「○○さんは、本当に強いね」
その言葉を投げかけられるたび、胸の奥がチクリと痛む。そんな経験はありませんか?
いつも明るく振る舞い、トラブルが起きても「大丈夫、なんとかなるよ」と笑ってみせる。
周りからは「しっかり者」「心配いらなさそう」と思われ、頼られることの方が多い。
でも、本当は違うんです。 強く見える人ほど、実は誰よりも深く傷つき、誰よりも
独りきりで涙をこらえている。
今日は、そんな「強がりの仮面」を脱いで、私の本当の胸の内をお話しさせてください。
1. 暗い天井を見つめて繰り返す、終わりのない「反省会」
静まり返った夜。一人で布団に入ると、決まってあの瞬間がフラッシュバックします。
「雇用止め」を言い渡された、あの日の空気、あの人の表情。
消したはずの明かりの代わりに、脳内では「後悔」という名のスポットライトが激しく点滅し始めます。 「どうしてこうなったんだろう」「私の何が悪かったんだろう」「あの時、ああしていれば……」
暗い天井をじっと見つめながら、答えの出ない問いがぐるぐると堂々巡りをする。 夜風の冷たさすら感じないほど、心は過去の失敗に縛り付けられ、気づけば涙が枕を濡らしている。
「強い」と言われる私の正体は、夜な夜な自分を責め続け、ボロボロの心を引きずって、
無理やり朝を迎えているだけの、ただの人間でした。
2. 「転んでもただでは起きないね」という言葉の棘(とげ)
無職になってから数週間。何かに追い立てられるように求人を探し、このブログを立ち上げ、必死にもがき続けてきました。 そんな私を見て、ある知人が言ったんです。

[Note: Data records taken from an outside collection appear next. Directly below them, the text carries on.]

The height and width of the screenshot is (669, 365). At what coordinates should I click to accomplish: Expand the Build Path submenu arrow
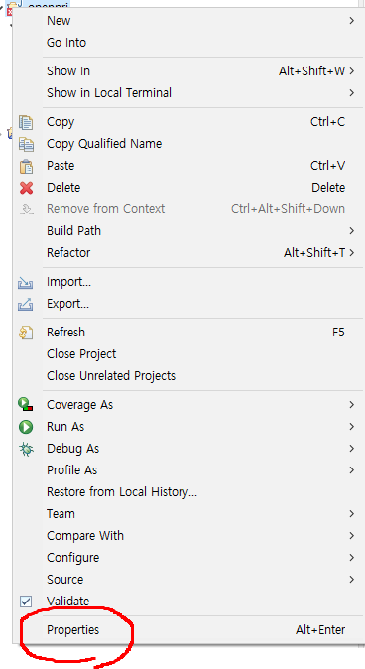click(352, 231)
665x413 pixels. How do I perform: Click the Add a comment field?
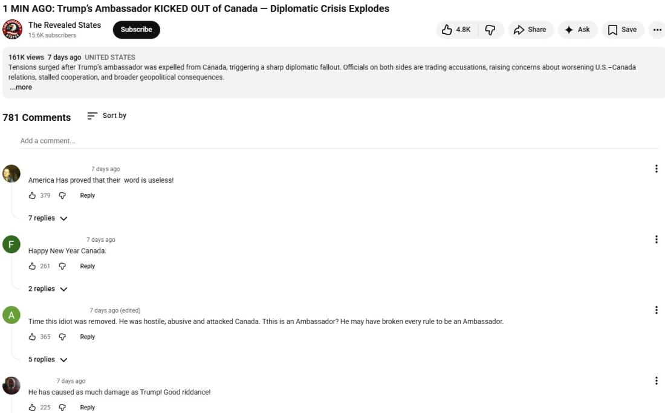click(339, 141)
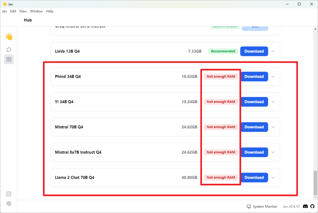Screen dimensions: 318x213
Task: Open the Window menu
Action: click(36, 11)
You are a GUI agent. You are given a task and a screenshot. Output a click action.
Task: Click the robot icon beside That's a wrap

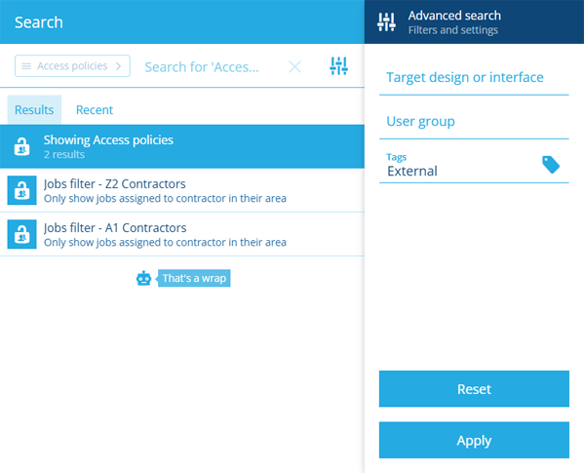(x=143, y=278)
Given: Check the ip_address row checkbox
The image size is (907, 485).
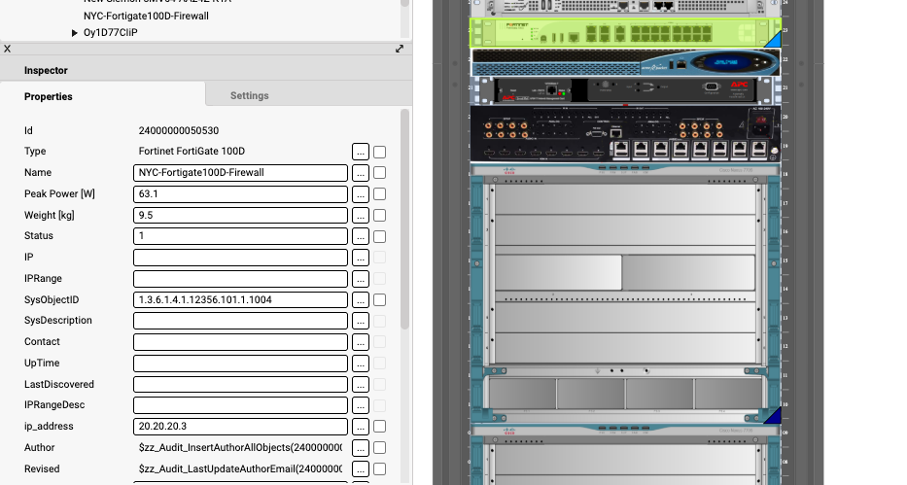Looking at the screenshot, I should 380,427.
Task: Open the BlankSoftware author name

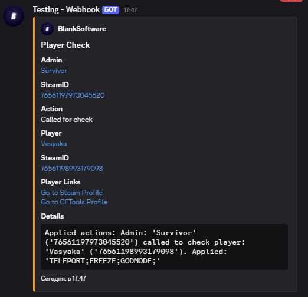Action: (x=82, y=29)
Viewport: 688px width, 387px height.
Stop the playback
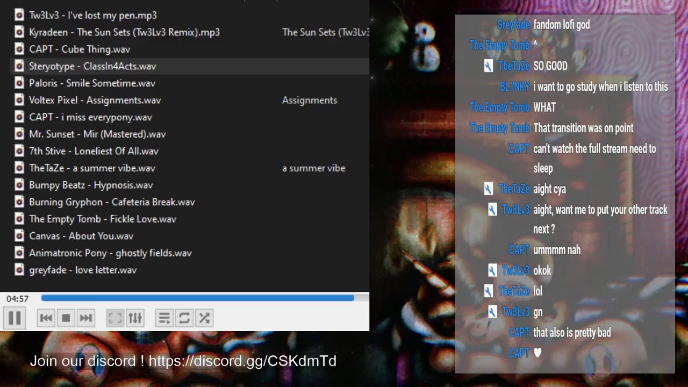pyautogui.click(x=66, y=318)
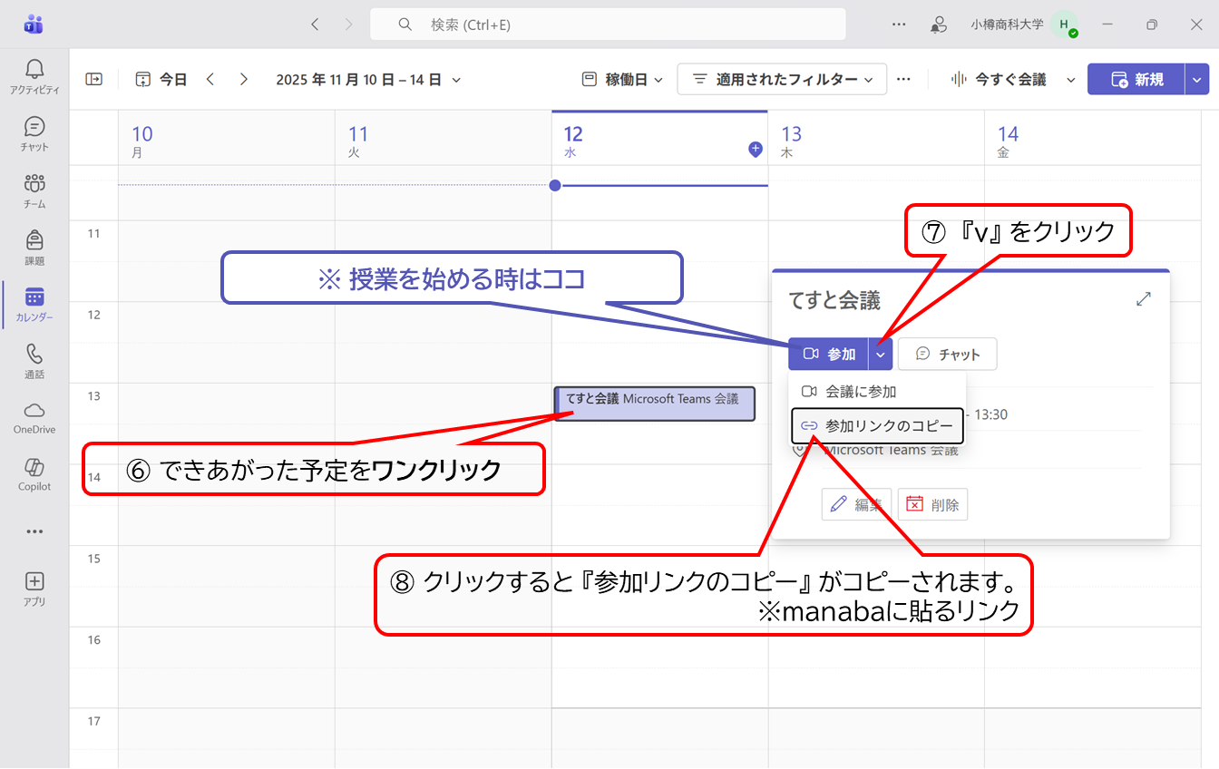Screen dimensions: 1219x769
Task: Open the 課題 (Assignments) sidebar icon
Action: pos(34,248)
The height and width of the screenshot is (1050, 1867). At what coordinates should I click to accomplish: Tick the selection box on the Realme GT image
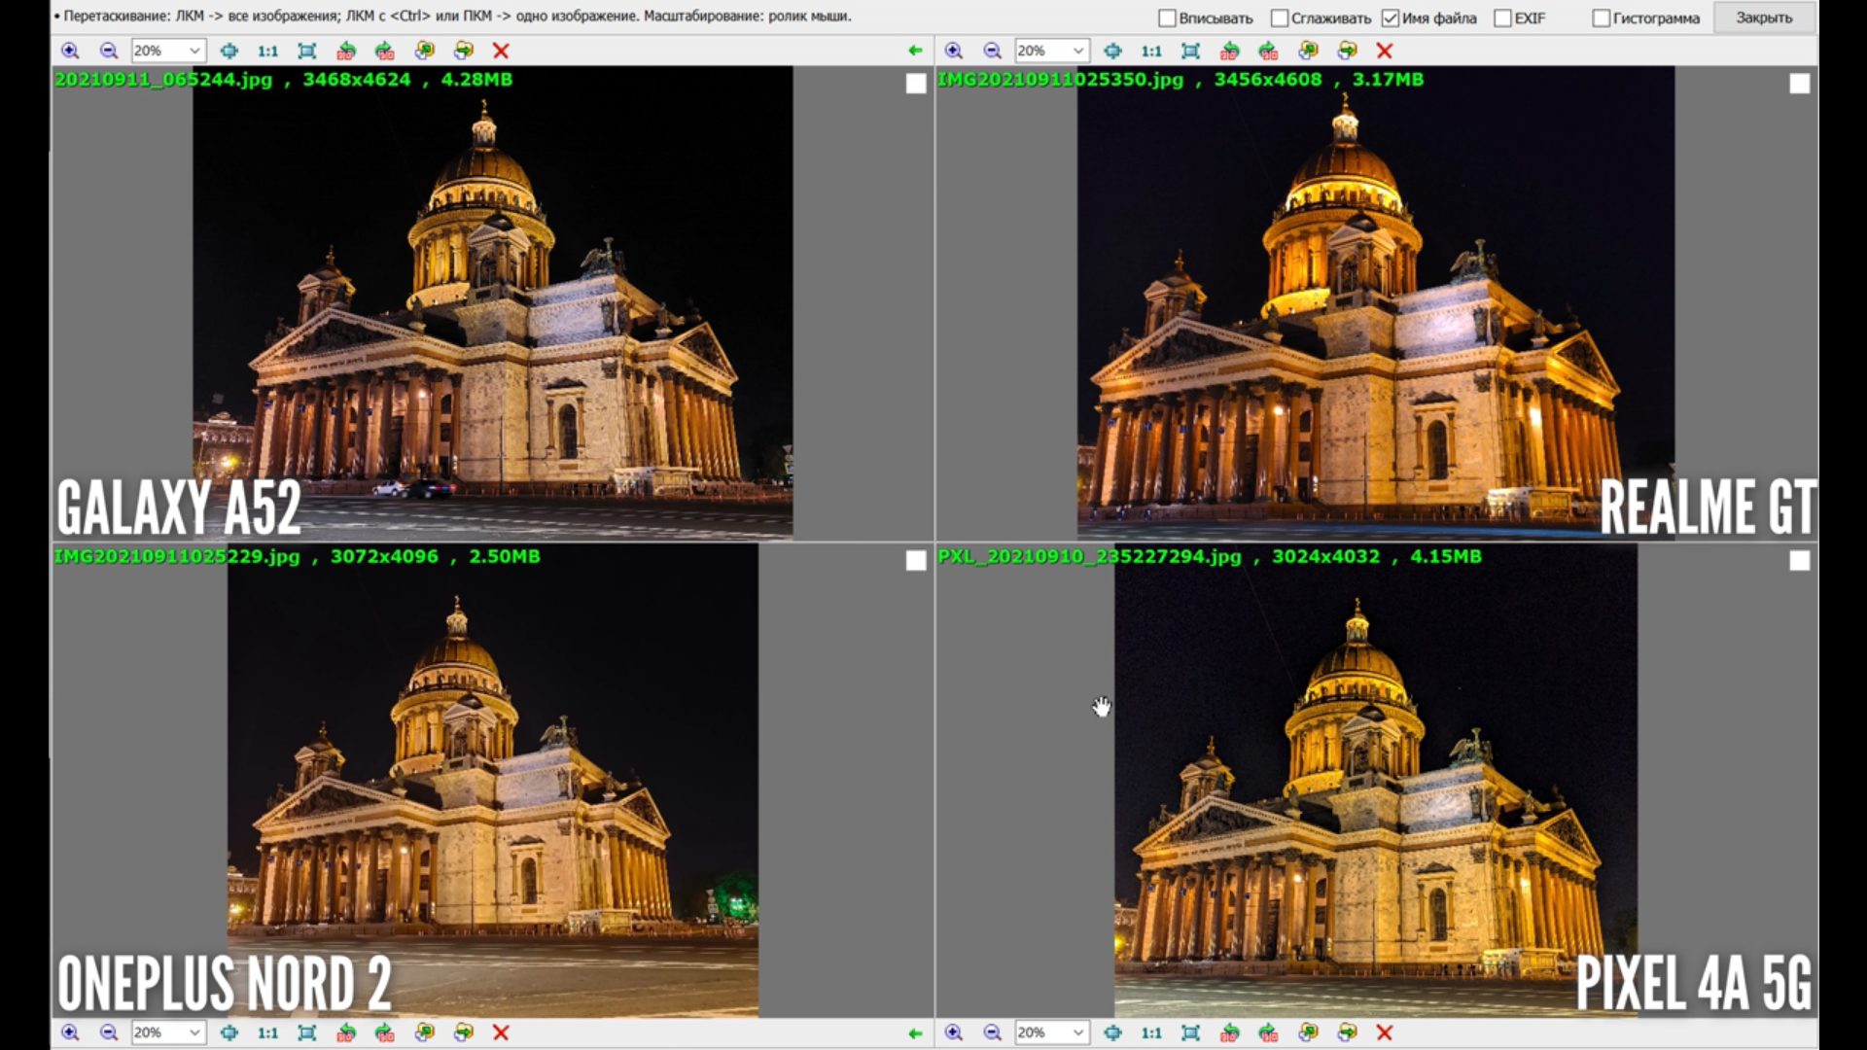click(1799, 84)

「強いね。自分の雇用止めをネタに記事にできるなんて、本当に転んでもただでは起きないね」
その人は、純粋に私を褒めてくれたのだと分かっています。 でも、その瞬間、私の胸には鋭い棘が刺さりました。
──転びたくて、転んだわけじゃない。
立ち上がるまでに、どれだけ心が悲鳴を上げたか。 暗い部屋で一人、自分の価値がゼロになったような絶望感とどれだけ戦ったか。 「強い」と言われるたび、本当の私が置いてけぼりになっていくようで、ますます苦しくなっていきました。
3. 「大事なのは転んだ後」と言った自分を責めて
私は子どもたちに、偉そうに言っていました。 「派手に転んでもいい。大事なのは、転んだ後にどう立ち上がるかだよ」
でも、今の私はどうでしょう。 仕事は決まらない。在宅での収入もゼロのまま。「雇ってもらえるスキルがない」という残酷な現実を突きつけられ、自分の価値がどんどん削られていくような感覚。
情けなくて、悔しくて。 負の感情を「笑顔」で抑え込む毎日。私は全然、強くなんてなかったんです。
4. 「途中」のままで、歩いていく
もし、あなたも今、誰にも言えない弱音を飲み込んで「強い人」を演じているのなら。
私は、あなたにこう伝えたい。
「強くなくていい。ボロボロのままでいい」
強そうに見える人ほど、本当は弱音を飲み込んで、誰にも見せない場所で泣いて、それでも必死に
「明日」という日を選び続けています。
私もまだ、何も掴めていません。再起の途中で、足は震えています。 でも、それでいいんだと思えるようになりました。
私たちは「途中」なんです。 完璧に立ち直っていないからこそ、同じように暗い天井を見つめている誰かの痛みに、寄り添うことができる。 「途中」だからこそ、まだ見ぬ明日へ、泥臭く歩き続けることができる。
私もまだ途中。あなたもきっと途中。
だからこそ、一緒にゆっくり歩いていきませんか。